Brief: Would you count how many lines of the material below hold the string "pixels"? Give only the number.
::::
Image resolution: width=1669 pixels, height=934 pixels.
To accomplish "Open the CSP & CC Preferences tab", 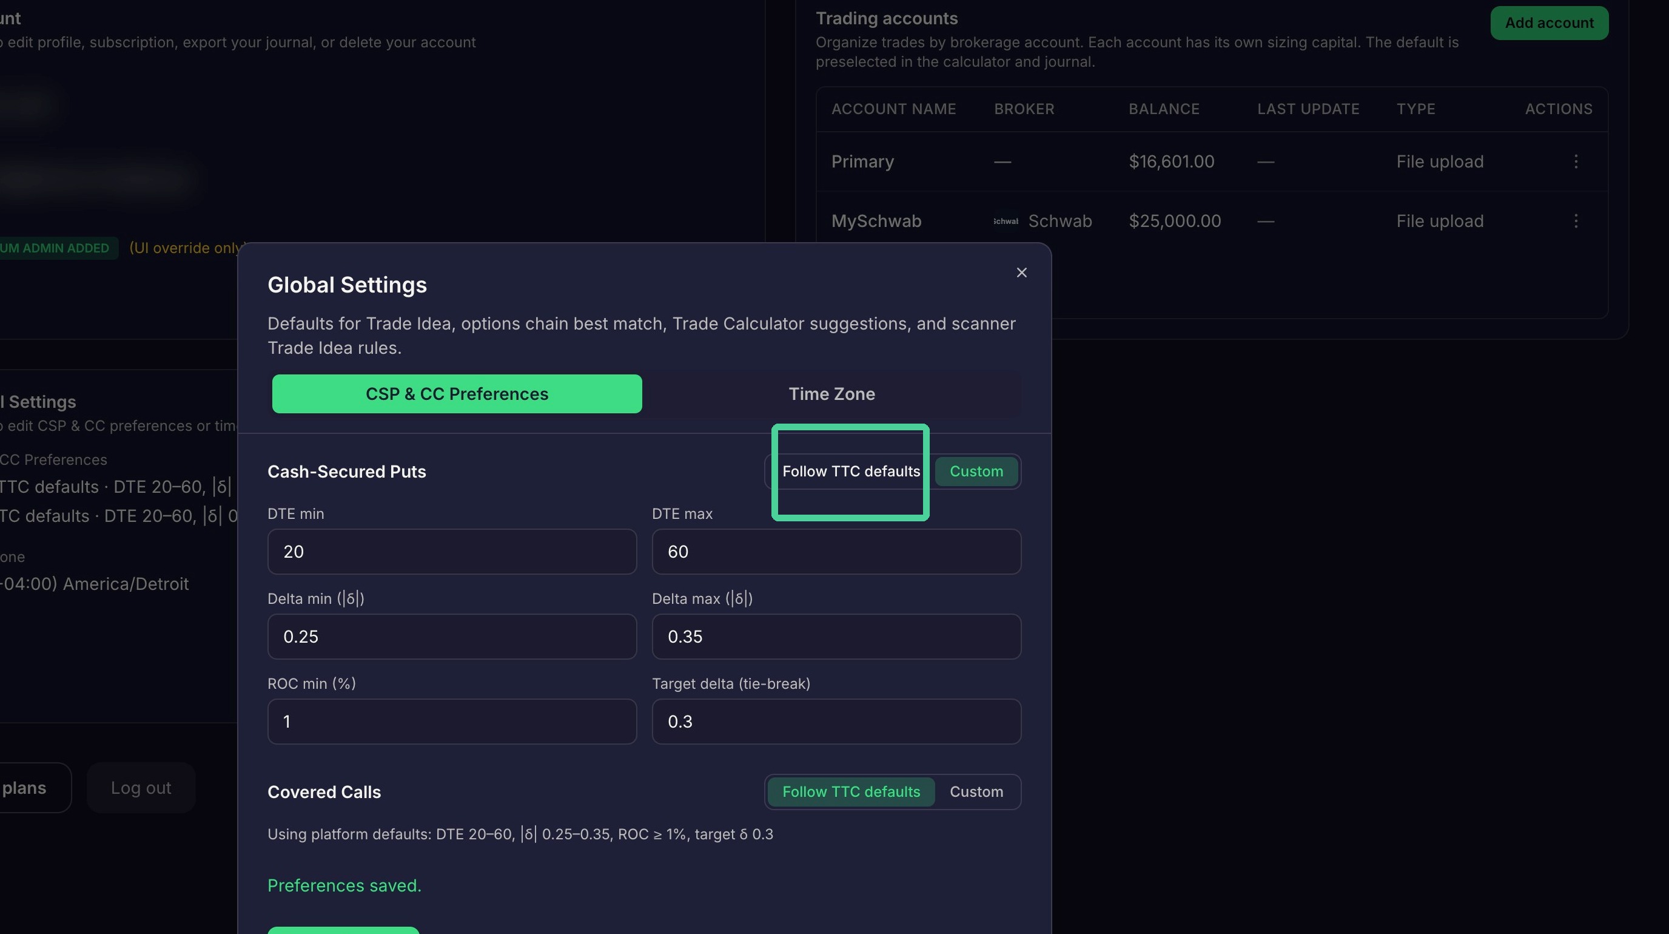I will (457, 393).
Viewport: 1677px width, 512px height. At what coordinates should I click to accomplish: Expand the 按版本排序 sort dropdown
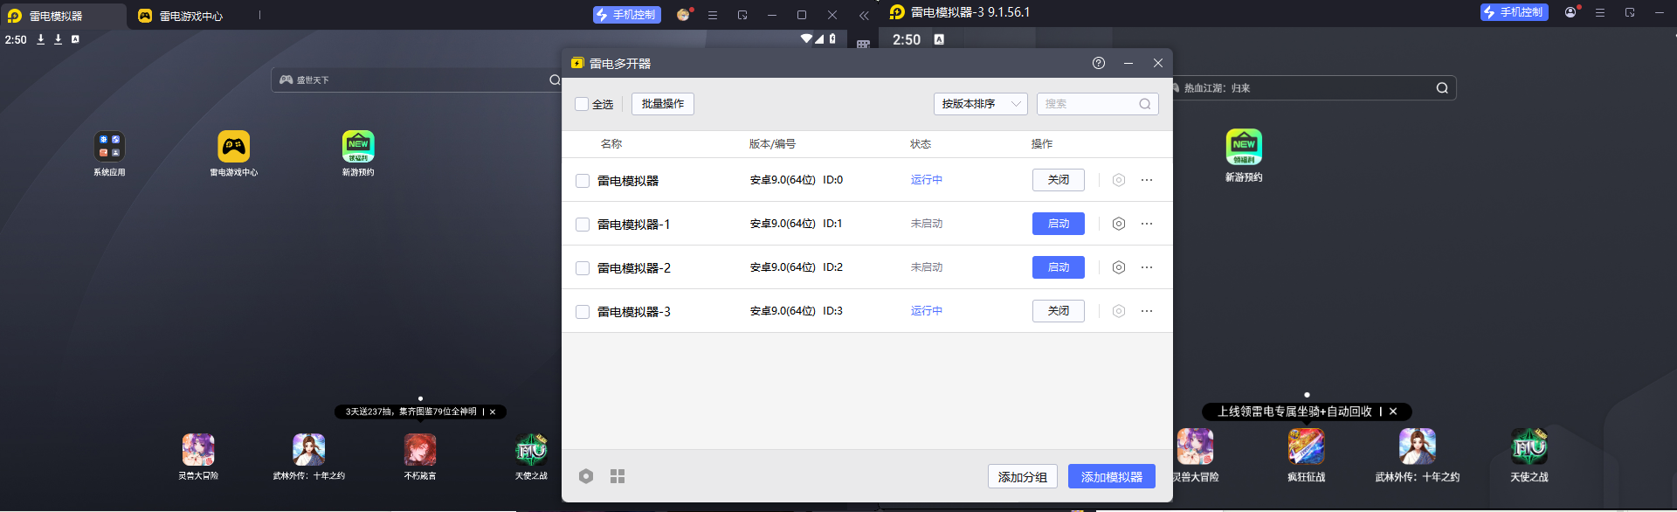[x=980, y=104]
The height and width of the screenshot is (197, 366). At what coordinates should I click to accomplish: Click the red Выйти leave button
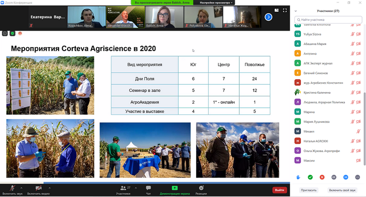(x=279, y=190)
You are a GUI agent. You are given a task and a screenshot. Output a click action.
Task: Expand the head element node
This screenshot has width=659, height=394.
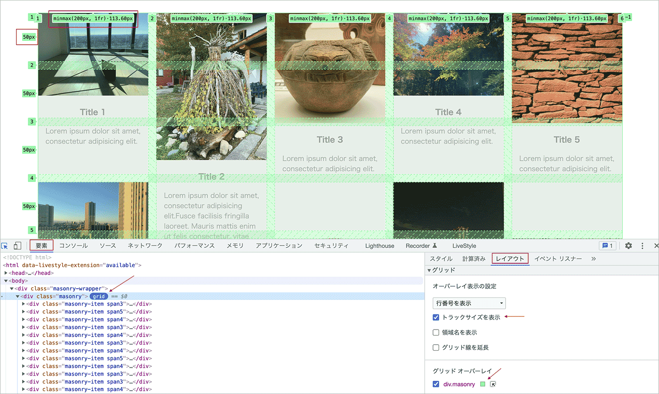pos(6,273)
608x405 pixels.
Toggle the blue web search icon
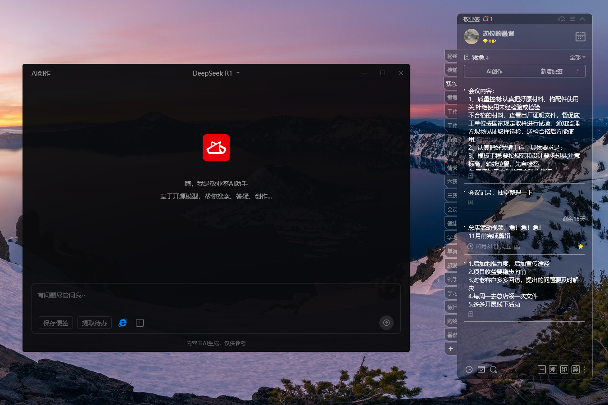(x=123, y=323)
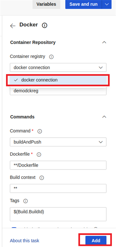Viewport: 116px width, 247px height.
Task: Collapse the Commands section chevron
Action: [104, 117]
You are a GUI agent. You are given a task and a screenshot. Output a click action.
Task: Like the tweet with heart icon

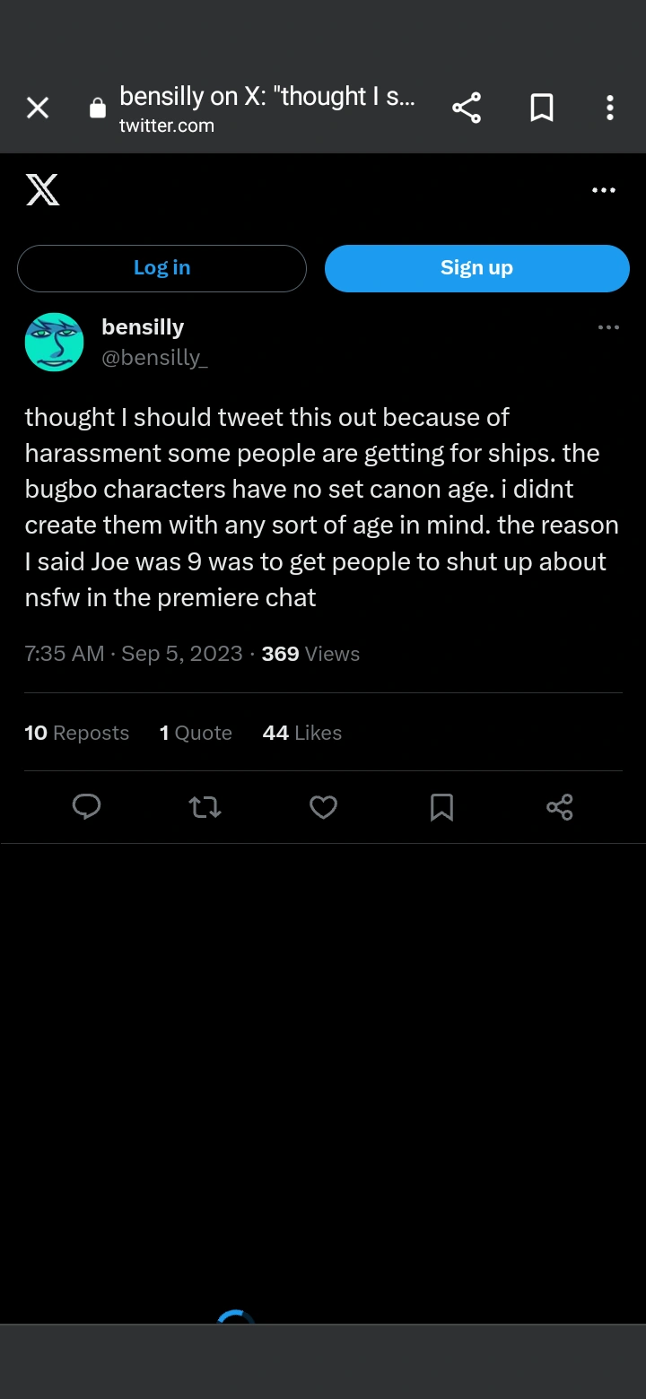[x=323, y=808]
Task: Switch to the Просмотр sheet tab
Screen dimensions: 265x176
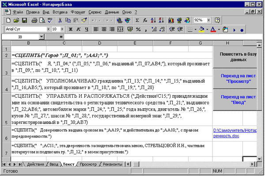Action: coord(88,165)
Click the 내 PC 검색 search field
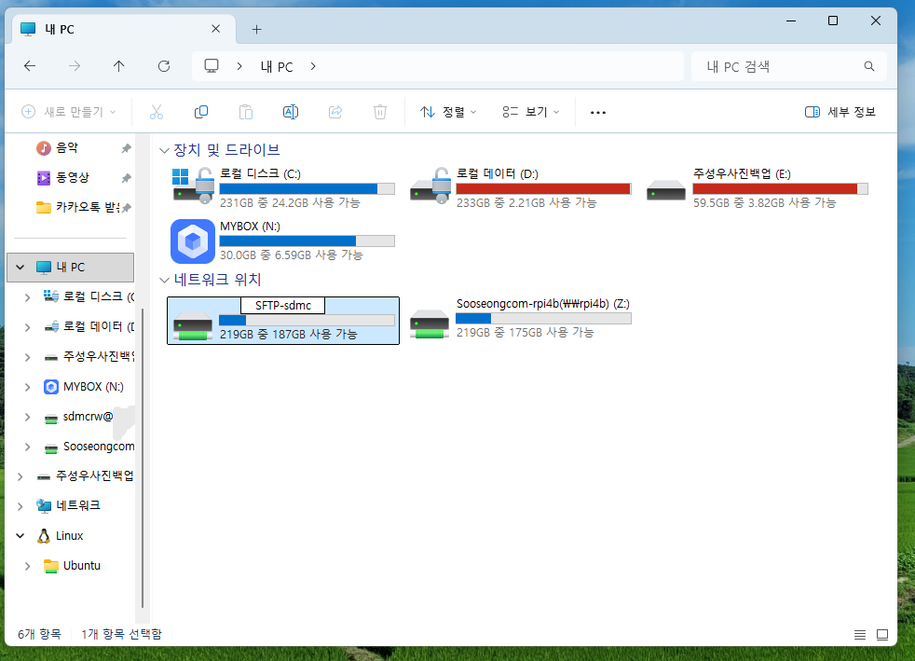 click(x=778, y=66)
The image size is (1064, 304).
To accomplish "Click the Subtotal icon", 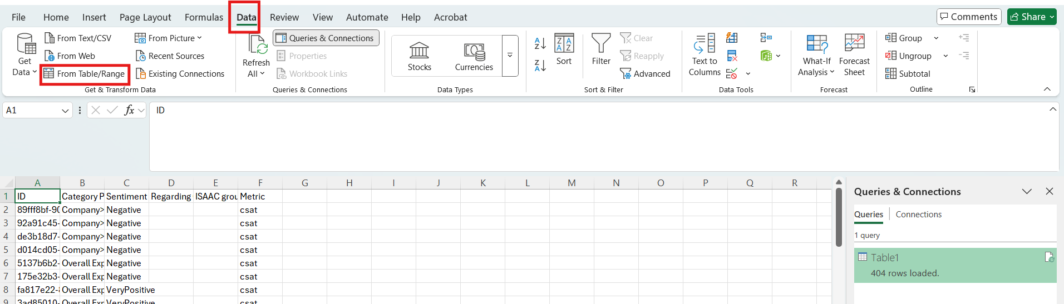I will click(891, 74).
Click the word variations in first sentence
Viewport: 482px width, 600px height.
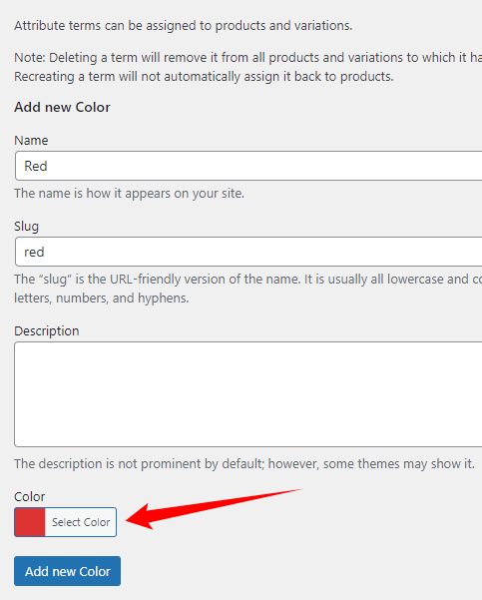click(323, 26)
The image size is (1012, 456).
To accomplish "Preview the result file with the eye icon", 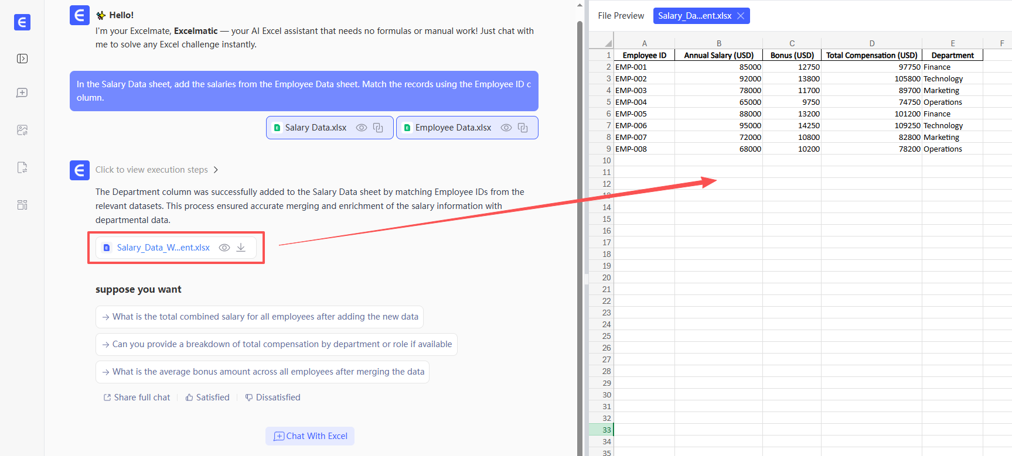I will pos(224,248).
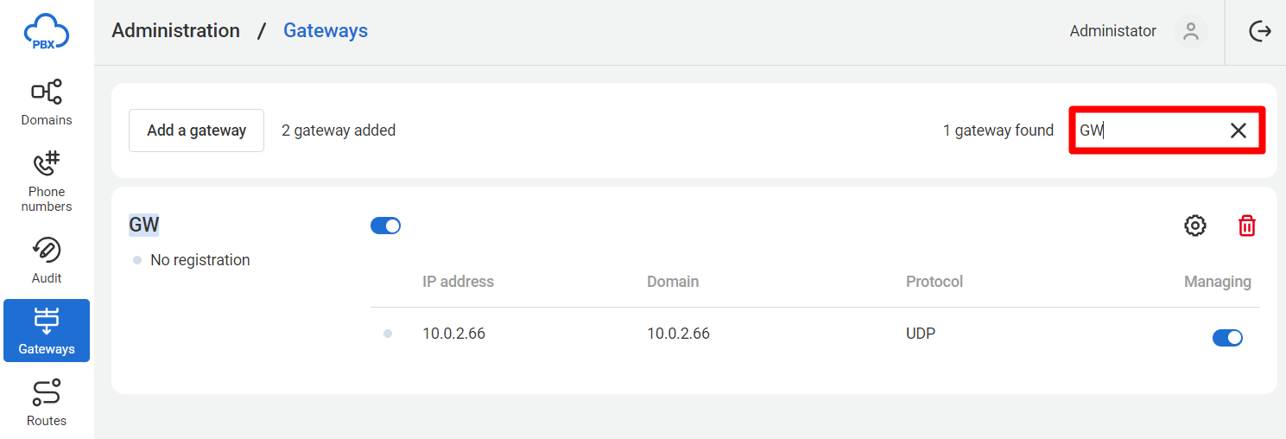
::::
Response for this exercise: 2